# FS:FW Fish (Vampire Fish Left Only)



## beN (Apr 21, 2010)

3 8-9inch Pbass -$100 bucks for 3!!!! SOLD!!!
1 9inch Cynodon Gibbus(Vampire Tetra)-$85
1 6inch Mystery Snakehead -Sold!!!

I gotta Make room for a certain somebody..


----------



## beN (Apr 21, 2010)

gotta get these guys out by friday !!!

make an offer if you are interested..


----------



## Chronick (Apr 27, 2010)

aww i wanted the snakehead :/ gl


----------



## beN (Apr 21, 2010)

bump to the top..


----------



## snow (Apr 21, 2010)

Would you trade the 9" vampire tetra with my flagtail?


----------



## beN (Apr 21, 2010)

you got a pm snow!


----------



## beN (Apr 21, 2010)

take all 4 fish for $220
offer until DEC 25/2010


----------



## beN (Apr 21, 2010)

bump to the top


----------



## beN (Apr 21, 2010)

bumpity bump bump


----------



## beN (Apr 21, 2010)

bass are pissing off the auranti..

they gotta go!!

100 bucks is a steal!!


----------



## angryinsect (Apr 21, 2010)

just bring the auranti then! lol


----------



## beN (Apr 21, 2010)

pbass pending!!!

yahoo..auranti will be in peace soon


----------



## Peterchow (Apr 21, 2010)

beN said:


> pbass pending!!!
> 
> yahoo..auranti will be in peace soon


Hi Ben,

I know exactly what you mean. My ex pbass used to harass my 2 BGK fish 24 hours/day.

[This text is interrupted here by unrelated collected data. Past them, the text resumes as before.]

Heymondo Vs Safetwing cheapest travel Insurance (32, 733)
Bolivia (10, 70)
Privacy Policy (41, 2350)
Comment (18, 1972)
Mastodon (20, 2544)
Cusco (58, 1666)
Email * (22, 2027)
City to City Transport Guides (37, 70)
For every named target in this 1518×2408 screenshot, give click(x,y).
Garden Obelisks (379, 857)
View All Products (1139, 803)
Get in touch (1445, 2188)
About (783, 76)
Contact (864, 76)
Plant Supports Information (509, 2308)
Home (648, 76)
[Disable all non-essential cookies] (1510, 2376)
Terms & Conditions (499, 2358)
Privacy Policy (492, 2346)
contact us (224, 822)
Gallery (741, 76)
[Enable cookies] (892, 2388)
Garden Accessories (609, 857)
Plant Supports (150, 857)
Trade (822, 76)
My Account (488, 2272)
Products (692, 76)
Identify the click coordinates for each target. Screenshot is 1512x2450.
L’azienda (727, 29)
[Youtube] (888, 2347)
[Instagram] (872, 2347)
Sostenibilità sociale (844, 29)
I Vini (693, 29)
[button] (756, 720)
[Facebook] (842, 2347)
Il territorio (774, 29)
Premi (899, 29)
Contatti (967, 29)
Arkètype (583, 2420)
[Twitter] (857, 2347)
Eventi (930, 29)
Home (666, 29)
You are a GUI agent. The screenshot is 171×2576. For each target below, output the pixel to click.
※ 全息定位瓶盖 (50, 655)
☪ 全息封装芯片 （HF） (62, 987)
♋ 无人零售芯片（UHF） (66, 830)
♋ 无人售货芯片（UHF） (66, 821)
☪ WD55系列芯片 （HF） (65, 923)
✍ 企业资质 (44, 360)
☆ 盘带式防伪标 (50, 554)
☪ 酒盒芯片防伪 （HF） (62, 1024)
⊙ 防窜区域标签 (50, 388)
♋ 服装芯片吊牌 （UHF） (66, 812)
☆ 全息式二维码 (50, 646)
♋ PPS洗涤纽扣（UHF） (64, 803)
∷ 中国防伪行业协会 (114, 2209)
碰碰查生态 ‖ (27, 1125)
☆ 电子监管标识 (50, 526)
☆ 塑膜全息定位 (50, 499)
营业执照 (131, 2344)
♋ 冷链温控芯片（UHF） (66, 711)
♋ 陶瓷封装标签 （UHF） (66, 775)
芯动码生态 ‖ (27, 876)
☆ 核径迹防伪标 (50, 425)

Well, my pbass are gone & my 2 BGK are still here in my monster tank.


----------



## beN (Apr 21, 2010)

well the Auranti to me personally is more important then these fella's ..

hopefully come march King El will have a pair for me. hopefully


----------



## beN (Apr 21, 2010)

trade pending on the bass..

gibbus still available..


----------



## beN (Apr 21, 2010)

bass are gone!

gibbus still available..


----------